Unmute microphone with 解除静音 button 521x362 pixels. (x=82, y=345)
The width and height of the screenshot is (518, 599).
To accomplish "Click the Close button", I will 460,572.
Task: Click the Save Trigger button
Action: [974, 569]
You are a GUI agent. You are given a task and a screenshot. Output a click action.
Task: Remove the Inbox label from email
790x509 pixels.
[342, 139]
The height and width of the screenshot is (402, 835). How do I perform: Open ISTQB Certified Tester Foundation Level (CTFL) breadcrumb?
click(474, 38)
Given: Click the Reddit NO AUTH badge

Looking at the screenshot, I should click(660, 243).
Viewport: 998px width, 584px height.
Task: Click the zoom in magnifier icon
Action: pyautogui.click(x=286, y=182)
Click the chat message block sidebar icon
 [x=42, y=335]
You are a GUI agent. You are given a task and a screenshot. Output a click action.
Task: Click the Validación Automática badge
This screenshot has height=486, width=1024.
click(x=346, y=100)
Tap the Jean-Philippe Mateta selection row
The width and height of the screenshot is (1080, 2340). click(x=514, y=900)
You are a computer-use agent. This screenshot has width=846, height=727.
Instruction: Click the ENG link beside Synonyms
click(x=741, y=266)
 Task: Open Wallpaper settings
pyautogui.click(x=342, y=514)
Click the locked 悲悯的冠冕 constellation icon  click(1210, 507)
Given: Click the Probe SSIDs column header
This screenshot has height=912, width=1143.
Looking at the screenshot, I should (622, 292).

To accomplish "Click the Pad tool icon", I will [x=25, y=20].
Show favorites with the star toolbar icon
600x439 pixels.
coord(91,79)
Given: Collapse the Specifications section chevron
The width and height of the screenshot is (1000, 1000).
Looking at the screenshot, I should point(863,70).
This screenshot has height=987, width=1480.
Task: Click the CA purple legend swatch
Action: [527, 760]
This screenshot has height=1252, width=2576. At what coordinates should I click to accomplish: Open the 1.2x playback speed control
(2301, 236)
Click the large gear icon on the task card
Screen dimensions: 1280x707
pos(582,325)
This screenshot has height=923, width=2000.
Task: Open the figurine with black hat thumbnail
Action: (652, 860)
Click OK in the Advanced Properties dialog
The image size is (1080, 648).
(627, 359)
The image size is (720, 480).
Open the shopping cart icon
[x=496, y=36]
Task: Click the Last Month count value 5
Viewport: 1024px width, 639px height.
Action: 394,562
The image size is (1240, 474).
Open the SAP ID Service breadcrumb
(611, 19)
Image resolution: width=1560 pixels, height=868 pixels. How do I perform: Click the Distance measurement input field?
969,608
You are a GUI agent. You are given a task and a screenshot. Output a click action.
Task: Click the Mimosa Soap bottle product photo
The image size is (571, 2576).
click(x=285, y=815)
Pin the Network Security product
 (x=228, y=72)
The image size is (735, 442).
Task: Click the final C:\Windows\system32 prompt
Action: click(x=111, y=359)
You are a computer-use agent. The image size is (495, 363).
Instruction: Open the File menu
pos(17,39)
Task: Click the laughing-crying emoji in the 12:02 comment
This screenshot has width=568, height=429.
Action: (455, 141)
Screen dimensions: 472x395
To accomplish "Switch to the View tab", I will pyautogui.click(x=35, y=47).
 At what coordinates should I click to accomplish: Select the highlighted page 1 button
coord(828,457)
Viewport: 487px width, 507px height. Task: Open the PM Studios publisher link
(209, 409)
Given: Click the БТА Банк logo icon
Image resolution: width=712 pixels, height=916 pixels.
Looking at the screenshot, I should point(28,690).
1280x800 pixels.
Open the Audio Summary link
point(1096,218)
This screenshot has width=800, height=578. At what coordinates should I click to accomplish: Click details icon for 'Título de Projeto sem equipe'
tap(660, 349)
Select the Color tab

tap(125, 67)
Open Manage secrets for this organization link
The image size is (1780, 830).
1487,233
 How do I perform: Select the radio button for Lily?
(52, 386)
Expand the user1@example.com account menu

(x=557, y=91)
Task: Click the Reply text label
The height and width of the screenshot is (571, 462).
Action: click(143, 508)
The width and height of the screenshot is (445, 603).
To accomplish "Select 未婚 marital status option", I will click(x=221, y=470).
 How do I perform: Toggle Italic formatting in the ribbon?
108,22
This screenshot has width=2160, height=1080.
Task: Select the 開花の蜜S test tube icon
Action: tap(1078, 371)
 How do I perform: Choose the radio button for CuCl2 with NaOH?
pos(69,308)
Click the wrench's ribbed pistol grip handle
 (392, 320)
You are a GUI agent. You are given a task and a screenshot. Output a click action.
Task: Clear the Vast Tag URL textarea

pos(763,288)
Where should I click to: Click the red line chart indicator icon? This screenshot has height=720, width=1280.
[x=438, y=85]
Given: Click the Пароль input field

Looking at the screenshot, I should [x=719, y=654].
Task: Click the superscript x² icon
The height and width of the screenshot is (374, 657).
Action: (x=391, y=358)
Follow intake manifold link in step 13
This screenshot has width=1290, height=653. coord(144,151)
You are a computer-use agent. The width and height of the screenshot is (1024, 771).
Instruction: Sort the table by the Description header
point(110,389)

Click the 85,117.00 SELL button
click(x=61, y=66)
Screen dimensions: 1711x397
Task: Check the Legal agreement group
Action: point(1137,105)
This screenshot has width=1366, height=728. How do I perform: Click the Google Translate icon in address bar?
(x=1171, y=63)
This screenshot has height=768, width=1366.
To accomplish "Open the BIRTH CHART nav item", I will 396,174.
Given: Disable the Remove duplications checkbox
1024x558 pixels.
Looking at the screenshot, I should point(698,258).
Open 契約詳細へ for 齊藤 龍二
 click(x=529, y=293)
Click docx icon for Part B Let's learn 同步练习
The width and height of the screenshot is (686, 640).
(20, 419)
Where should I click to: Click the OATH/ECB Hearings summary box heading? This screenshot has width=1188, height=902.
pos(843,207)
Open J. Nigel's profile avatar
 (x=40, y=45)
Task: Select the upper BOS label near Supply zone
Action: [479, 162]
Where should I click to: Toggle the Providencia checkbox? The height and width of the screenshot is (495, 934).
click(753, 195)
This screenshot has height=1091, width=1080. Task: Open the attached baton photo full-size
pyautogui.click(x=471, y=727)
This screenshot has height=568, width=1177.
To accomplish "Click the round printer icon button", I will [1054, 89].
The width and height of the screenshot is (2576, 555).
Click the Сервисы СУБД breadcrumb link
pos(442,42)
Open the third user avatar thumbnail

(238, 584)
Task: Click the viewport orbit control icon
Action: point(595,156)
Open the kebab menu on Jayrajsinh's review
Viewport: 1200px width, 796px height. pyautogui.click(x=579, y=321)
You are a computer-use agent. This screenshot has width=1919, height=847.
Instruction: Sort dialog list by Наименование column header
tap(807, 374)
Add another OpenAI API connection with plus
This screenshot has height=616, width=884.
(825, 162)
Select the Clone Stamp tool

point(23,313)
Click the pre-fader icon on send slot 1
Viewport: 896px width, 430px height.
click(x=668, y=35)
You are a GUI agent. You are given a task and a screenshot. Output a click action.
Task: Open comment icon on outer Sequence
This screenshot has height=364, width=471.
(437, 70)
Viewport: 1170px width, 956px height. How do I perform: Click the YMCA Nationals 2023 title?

· · · · · · ·

■ **Required action**
The records above are to be given again in full, exactly.

■ **Task answer**
Unmute microphone with 解除静音 button 521x362 pixels. (x=82, y=345)
The width and height of the screenshot is (518, 599).
To accomplish "Click the Close button", I will 460,572.
Task: Click the Save Trigger button
Action: [974, 569]
You are a GUI agent. You are given a task and a screenshot. Output a click action.
Task: Remove the Inbox label from email
790x509 pixels.
[342, 139]
The height and width of the screenshot is (402, 835). How do I perform: Open ISTQB Certified Tester Foundation Level (CTFL) breadcrumb?
click(474, 38)
Given: Click the Reddit NO AUTH badge

Looking at the screenshot, I should click(660, 243).
Viewport: 998px width, 584px height.
Task: Click the zoom in magnifier icon
Action: pyautogui.click(x=286, y=182)
Click the chat message block sidebar icon
 [x=42, y=335]
You are a GUI agent. You are given a task and a screenshot. Output a click action.
Task: Click the Validación Automática badge
This screenshot has height=486, width=1024.
click(x=346, y=100)
Tap the Jean-Philippe Mateta selection row
The width and height of the screenshot is (1080, 2340). click(x=514, y=900)
You are a computer-use agent. This screenshot has width=846, height=727.
Instruction: Click the ENG link beside Synonyms
click(x=741, y=266)
 Task: Open Wallpaper settings
pyautogui.click(x=342, y=514)
Click the locked 悲悯的冠冕 constellation icon  click(1210, 507)
Given: Click the Probe SSIDs column header
This screenshot has height=912, width=1143.
Looking at the screenshot, I should (622, 292).

To accomplish "Click the Pad tool icon", I will [x=25, y=20].
Show favorites with the star toolbar icon
600x439 pixels.
coord(91,79)
Given: Collapse the Specifications section chevron
The width and height of the screenshot is (1000, 1000).
Looking at the screenshot, I should point(863,70).
This screenshot has height=987, width=1480.
Task: Click the CA purple legend swatch
Action: [527, 760]
This screenshot has height=1252, width=2576. At what coordinates should I click to accomplish: Open the 1.2x playback speed control
(2301, 236)
Click the large gear icon on the task card
Screen dimensions: 1280x707
pos(582,325)
This screenshot has height=923, width=2000.
Task: Open the figurine with black hat thumbnail
Action: (652, 860)
Click OK in the Advanced Properties dialog
The image size is (1080, 648).
(627, 359)
The image size is (720, 480).
Open the shopping cart icon
[x=496, y=36]
Task: Click the Last Month count value 5
Viewport: 1024px width, 639px height.
Action: 394,562
The image size is (1240, 474).
Open the SAP ID Service breadcrumb
(611, 19)
Image resolution: width=1560 pixels, height=868 pixels. How do I perform: Click the Distance measurement input field?
969,608
You are a GUI agent. You are given a task and a screenshot. Output a click action.
Task: Click the Mimosa Soap bottle product photo
The image size is (571, 2576).
click(x=285, y=815)
Pin the Network Security product
 (x=228, y=72)
The image size is (735, 442).
Task: Click the final C:\Windows\system32 prompt
Action: click(x=111, y=359)
You are a computer-use agent. The image size is (495, 363).
Instruction: Open the File menu
pos(17,39)
Task: Click the laughing-crying emoji in the 12:02 comment
This screenshot has width=568, height=429.
Action: (455, 141)
Screen dimensions: 472x395
To accomplish "Switch to the View tab", I will pyautogui.click(x=35, y=47).
 At what coordinates should I click to accomplish: Select the highlighted page 1 button
coord(828,457)
Viewport: 487px width, 507px height. Task: Open the PM Studios publisher link
(209, 409)
Given: Click the БТА Банк logo icon
Image resolution: width=712 pixels, height=916 pixels.
Looking at the screenshot, I should point(28,690).
1280x800 pixels.
Open the Audio Summary link
point(1096,218)
This screenshot has width=800, height=578. At what coordinates should I click to accomplish: Click details icon for 'Título de Projeto sem equipe'
tap(660, 349)
Select the Color tab

tap(125, 67)
Open Manage secrets for this organization link
The image size is (1780, 830).
1487,233
 How do I perform: Select the radio button for Lily?
(52, 386)
Expand the user1@example.com account menu

(x=557, y=91)
Task: Click the Reply text label
The height and width of the screenshot is (571, 462).
Action: click(143, 508)
The width and height of the screenshot is (445, 603).
To accomplish "Select 未婚 marital status option", I will click(x=221, y=470).
 How do I perform: Toggle Italic formatting in the ribbon?
108,22
This screenshot has width=2160, height=1080.
Task: Select the 開花の蜜S test tube icon
Action: tap(1078, 371)
 How do I perform: Choose the radio button for CuCl2 with NaOH?
pos(69,308)
Click the wrench's ribbed pistol grip handle
 (392, 320)
You are a GUI agent. You are given a task and a screenshot. Output a click action.
Task: Clear the Vast Tag URL textarea

pos(763,288)
Where should I click to: Click the red line chart indicator icon? This screenshot has height=720, width=1280.
[x=438, y=85]
Given: Click the Пароль input field

Looking at the screenshot, I should [x=719, y=654].
Task: Click the superscript x² icon
The height and width of the screenshot is (374, 657).
Action: (x=391, y=358)
Follow intake manifold link in step 13
This screenshot has width=1290, height=653. coord(144,151)
You are a computer-use agent. The width and height of the screenshot is (1024, 771).
Instruction: Sort the table by the Description header
point(110,389)

Click the 85,117.00 SELL button
click(x=61, y=66)
Screen dimensions: 1711x397
Task: Check the Legal agreement group
Action: point(1137,105)
This screenshot has width=1366, height=728. How do I perform: Click the Google Translate icon in address bar?
(x=1171, y=63)
This screenshot has height=768, width=1366.
To accomplish "Open the BIRTH CHART nav item", I will 396,174.
Given: Disable the Remove duplications checkbox
1024x558 pixels.
Looking at the screenshot, I should point(698,258).
Open 契約詳細へ for 齊藤 龍二
 click(x=529, y=293)
Click docx icon for Part B Let's learn 同步练习
The width and height of the screenshot is (686, 640).
(20, 419)
Where should I click to: Click the OATH/ECB Hearings summary box heading? This screenshot has width=1188, height=902.
pos(843,207)
Open J. Nigel's profile avatar
 (x=40, y=45)
Task: Select the upper BOS label near Supply zone
Action: [479, 162]
Where should I click to: Toggle the Providencia checkbox? The height and width of the screenshot is (495, 934).
click(753, 195)
This screenshot has height=1091, width=1080. Task: Open the attached baton photo full-size
pyautogui.click(x=471, y=727)
This screenshot has height=568, width=1177.
To accomplish "Click the round printer icon button", I will [1054, 89].
The width and height of the screenshot is (2576, 555).
Click the Сервисы СУБД breadcrumb link
pos(442,42)
Open the third user avatar thumbnail

(238, 584)
Task: Click the viewport orbit control icon
Action: point(595,156)
Open the kebab menu on Jayrajsinh's review
Viewport: 1200px width, 796px height. pyautogui.click(x=579, y=321)
You are a computer-use agent. This screenshot has width=1919, height=847.
Instruction: Sort dialog list by Наименование column header
tap(807, 374)
Add another OpenAI API connection with plus
This screenshot has height=616, width=884.
(825, 162)
Select the Clone Stamp tool

point(23,313)
Click the pre-fader icon on send slot 1
Viewport: 896px width, 430px height.
click(x=668, y=35)
You are a GUI agent. You are given a task and a screenshot. Output a click action.
Task: Open comment icon on outer Sequence
This screenshot has height=364, width=471.
(437, 70)
Viewport: 1170px width, 956px height. How do I perform: Click the YMCA Nationals 2023 title?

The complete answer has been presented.